● What you have to do
With the exception of the pictures, write out the data below precisely.

==============================

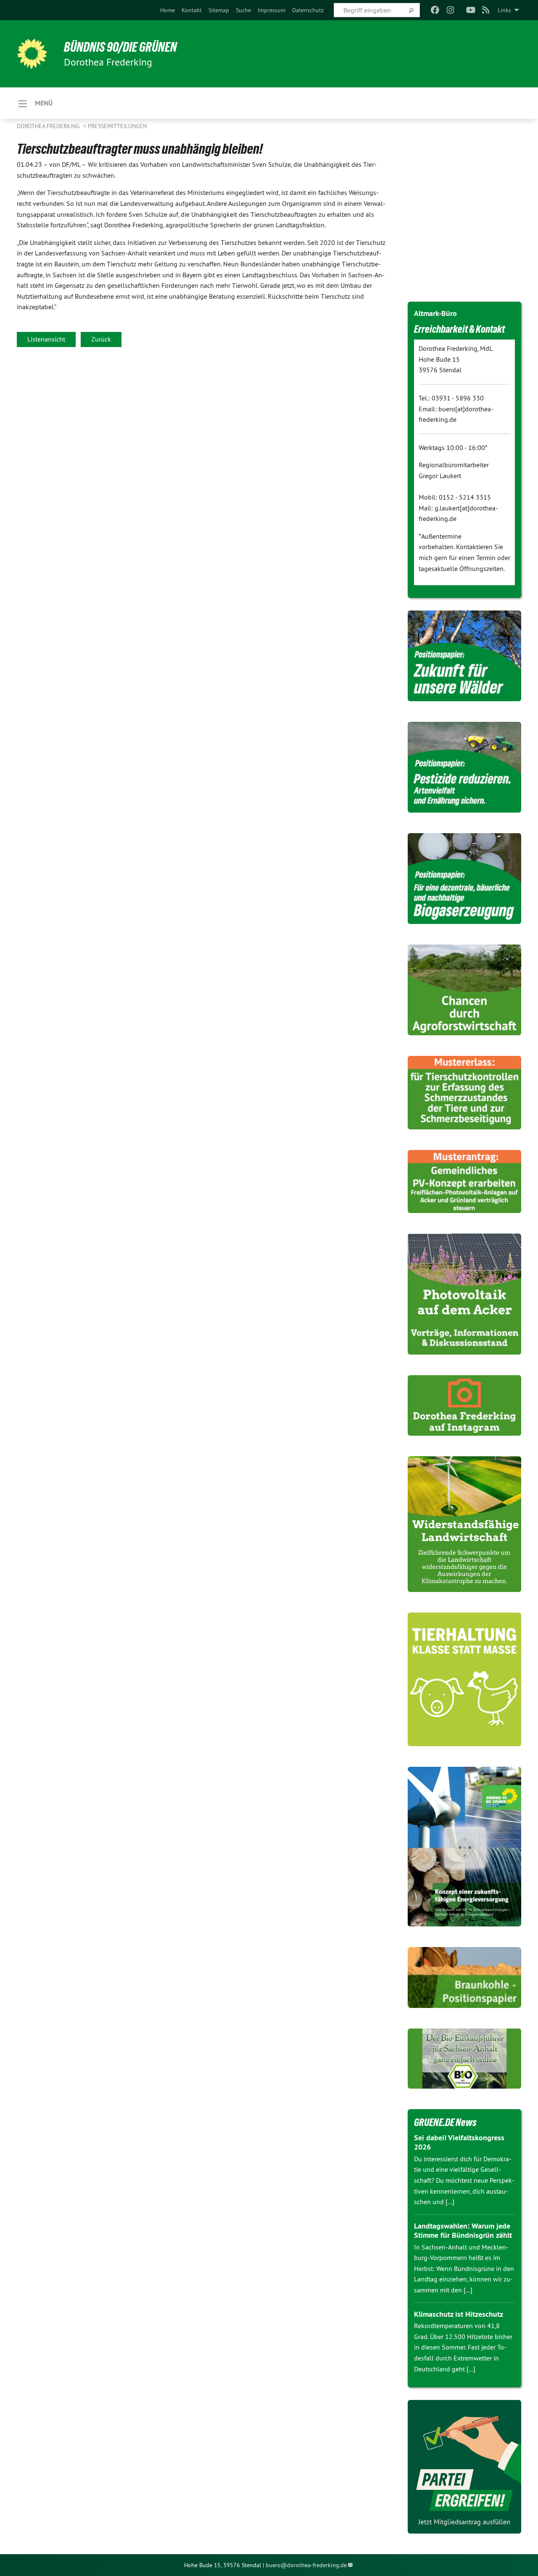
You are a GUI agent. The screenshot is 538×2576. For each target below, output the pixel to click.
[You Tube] (470, 10)
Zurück (101, 339)
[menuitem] (167, 10)
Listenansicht (46, 339)
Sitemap (218, 10)
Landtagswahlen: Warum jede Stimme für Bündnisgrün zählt (463, 2230)
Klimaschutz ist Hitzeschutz (458, 2314)
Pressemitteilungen (117, 126)
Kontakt (192, 10)
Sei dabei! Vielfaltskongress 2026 (459, 2142)
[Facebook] (435, 10)
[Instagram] (450, 10)
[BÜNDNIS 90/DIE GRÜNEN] (32, 54)
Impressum (271, 10)
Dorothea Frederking (49, 126)
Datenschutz (308, 10)
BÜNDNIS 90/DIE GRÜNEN (120, 47)
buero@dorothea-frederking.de (306, 2565)
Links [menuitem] (504, 10)
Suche (243, 10)
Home (167, 10)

==============================

● Exercise result
You are a GUI agent. The screenshot is 538×2576. For each target below, output the pixel to click.
[You Tube] (470, 10)
Zurück (101, 339)
[menuitem] (167, 10)
Listenansicht (46, 339)
Sitemap (218, 10)
Landtagswahlen: Warum jede Stimme für Bündnisgrün zählt (463, 2230)
Klimaschutz ist Hitzeschutz (458, 2314)
Pressemitteilungen (117, 126)
Kontakt (192, 10)
Sei dabei! Vielfaltskongress 2026 (459, 2142)
[Facebook] (435, 10)
[Instagram] (450, 10)
[BÜNDNIS 90/DIE GRÜNEN] (32, 54)
Impressum (271, 10)
Dorothea Frederking (49, 126)
Datenschutz (308, 10)
BÜNDNIS 90/DIE GRÜNEN (120, 47)
buero@dorothea-frederking.de (306, 2565)
Links [menuitem] (504, 10)
Suche (243, 10)
Home (167, 10)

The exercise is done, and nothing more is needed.